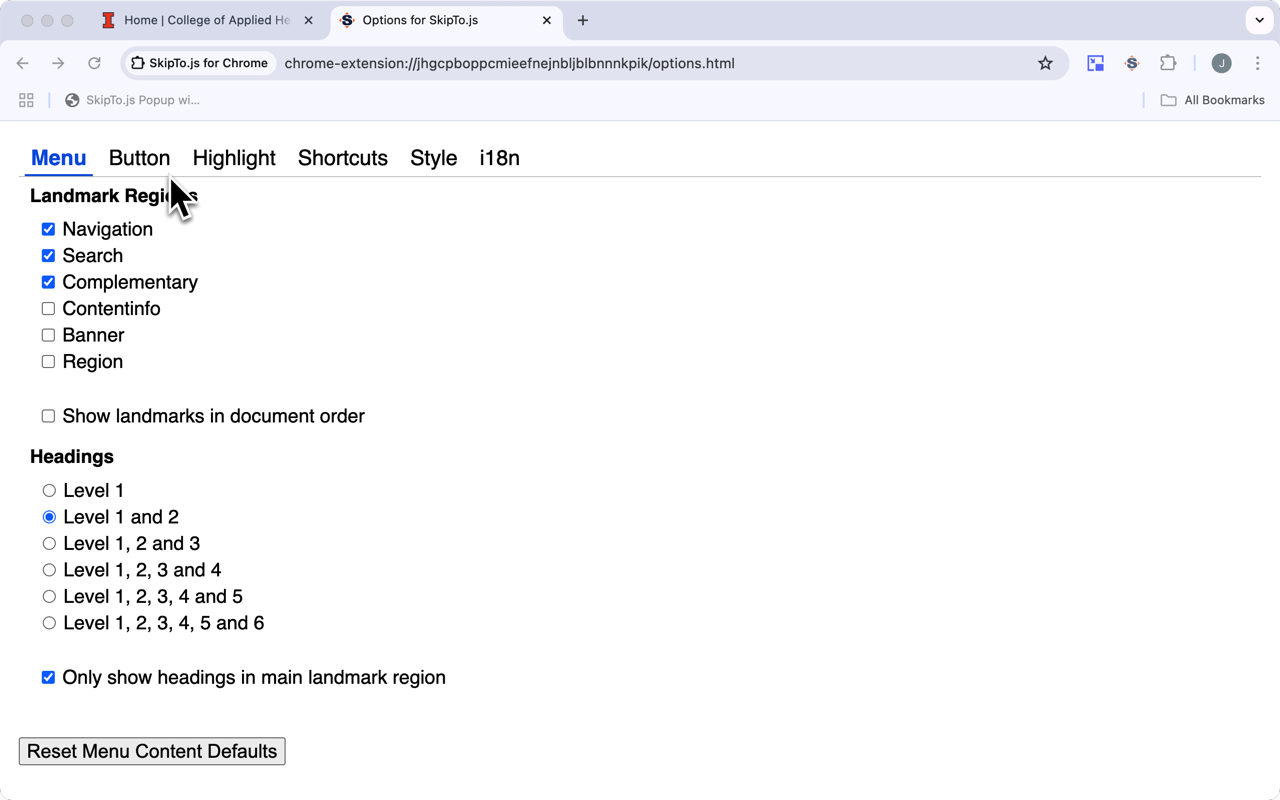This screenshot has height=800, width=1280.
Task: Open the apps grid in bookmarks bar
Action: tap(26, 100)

==

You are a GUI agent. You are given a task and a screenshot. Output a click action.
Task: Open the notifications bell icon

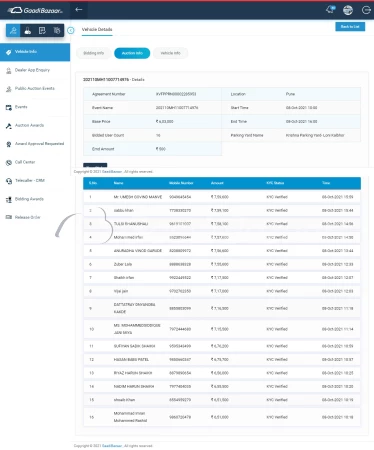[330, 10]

Task description: Show every line of the entries above that contains the word "Open".

Answer to this task:
Task: Open the apps grid in bookmarks bar
Task: Open the notifications bell icon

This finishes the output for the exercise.